Para el candidato Zuluaga, pueden ser aún más expeditas: su elección  dependería “solamente” de lograr identificarse con su mentor quien marca 73% de favorabilidad en las encuestas. Conseguir ese endoso. No necesitaría ayudar a crear el estereotipo de “traidor” para el presidente Santos, por no pensar como hace cuatro años (Si Pastrana y Uribe tuvieran inteligencia política dirían: el primero que fue pionero de la Paz y el otro que él sentó a la mesa a las FARC, trinó la semana anterior el ex presidente Samper), ni remarcarle, de manera subliminal o abierta, errores de su gobierno que podrían imputarse a administraciones anteriores, como el fallo de La Haya.

Su primera aparición ante el gran público, al responder al anuncio de la reelección, parece obedecer a la primera estrategia al aparecer como un candidato “ventrílocuo” que leía, o recitaba, en vivo y en directo, un discurso que alguien le escribió. ¿Sería el mismo Uribe? , pensó buena parte de la teleaudiencia. Lo cierto es que no se salió del libreto al cual dirigía su mirada para levantarla, momentáneamente, y mirar hacia las cámaras tratando de sonreír. ¿Así será toda la campaña o en una eventual presidencia?  Pensaba otra parte de los tele-videntes.

La campaña apenas arranca y hace falta una cadena  casi impredecible de hechos políticos que, al final, inclinarán la balanza.
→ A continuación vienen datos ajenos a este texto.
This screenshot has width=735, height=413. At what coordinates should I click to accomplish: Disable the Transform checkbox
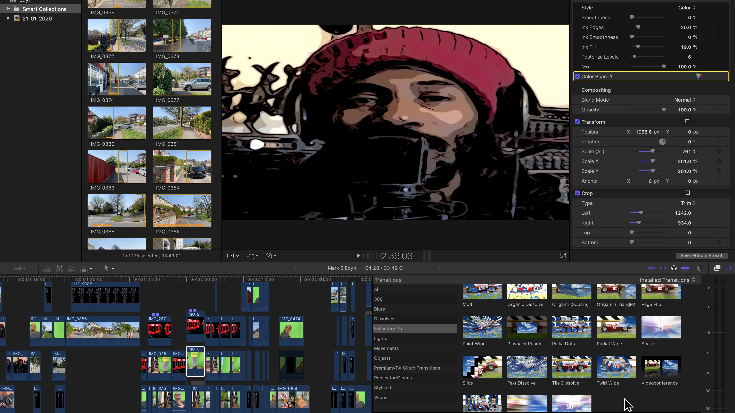tap(577, 122)
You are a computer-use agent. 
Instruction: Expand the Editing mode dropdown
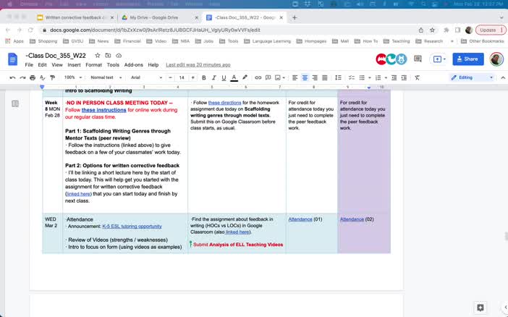[x=473, y=77]
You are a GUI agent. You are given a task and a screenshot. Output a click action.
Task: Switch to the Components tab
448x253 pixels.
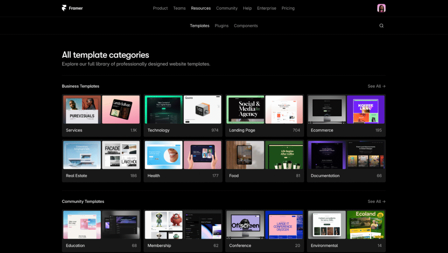coord(246,26)
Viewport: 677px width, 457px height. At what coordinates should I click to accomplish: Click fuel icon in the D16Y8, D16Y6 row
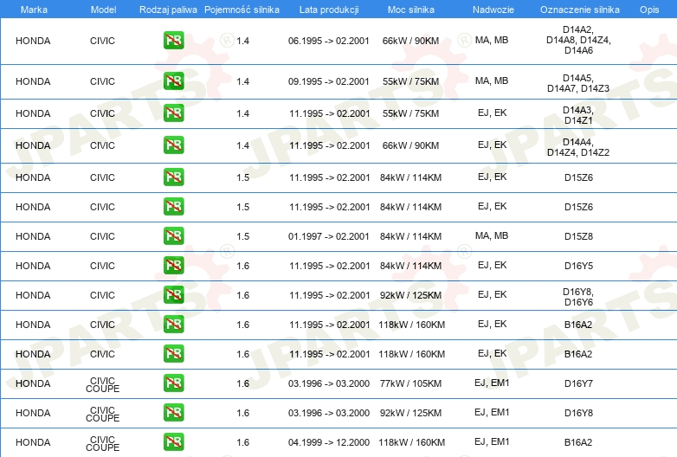coord(173,295)
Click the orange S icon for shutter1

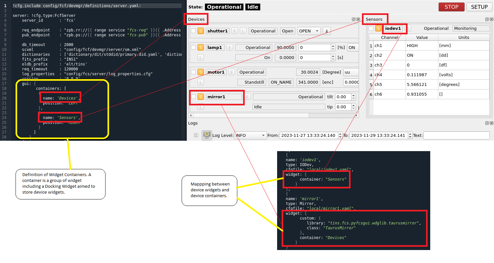coord(201,31)
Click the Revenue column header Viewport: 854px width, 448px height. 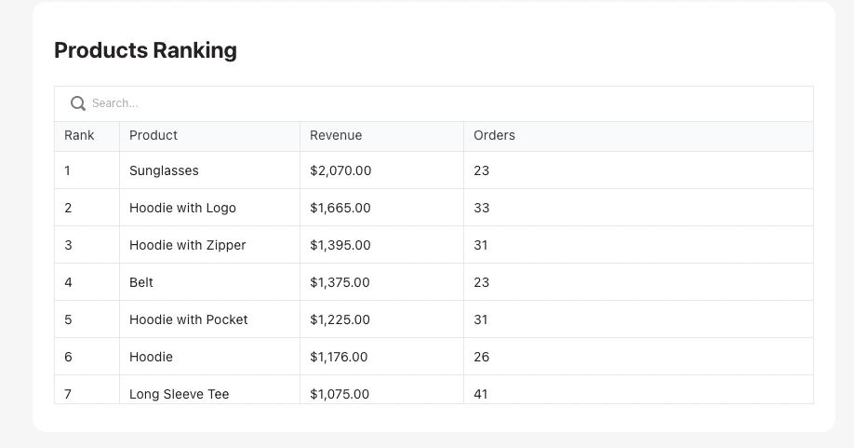pyautogui.click(x=336, y=136)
Hacen parte de ella los siguientes:1) el resultado de las elecciones parlamentarias y su impacto en el ánimo de los electores.2) La eventual conformación de una coalición de los demás sectores en competencia antes de la primera vuelta.3) Los errores o aciertos de los candidatos ante la exposición mediática, incluido un presidente que tendrá que conseguir un balance positivo entre el desgaste y logros de su gestión, con Ley de garantías de por medio.4) el énfasis que consiga Santos en un discurso Social y por la Paz que inquieta a sectores importantes de opinión que hoy le apoyan ,en contraste con el  de austeridad que promueve Zuluaga. A eso se puede reducir el debate programático en la campaña  5) El límite legal para completar la baraja de candidatos que vence el 7 y 14 de marzo. Hasta esa fecha, por ejemplo, podría inscribir su candidatura Vargas Lleras quien no está inhabilitado. De allí se desprende la 6) ¿Entre hoy y el 14 de marzo cómo le irá al presidente en las encuestas?
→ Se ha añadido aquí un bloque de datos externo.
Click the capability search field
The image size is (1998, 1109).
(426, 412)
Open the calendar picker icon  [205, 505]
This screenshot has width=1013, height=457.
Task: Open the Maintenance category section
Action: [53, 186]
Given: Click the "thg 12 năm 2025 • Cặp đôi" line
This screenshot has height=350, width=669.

Como se puede ver, falta  poco tiempo pero variados e importantes hechos políticos por suceder para que elijamos presidente. Hoy por hoy, sin embargo, uno muy importante que debemos conocer es si logrará Zuluaga conseguir la favorabilidad que tiene el ex presidente Uribe en las encuestas, para lo cual debe antes resolver la compleja disyuntiva entre intentar ser como él o, simplemente, hacer lo que le dice.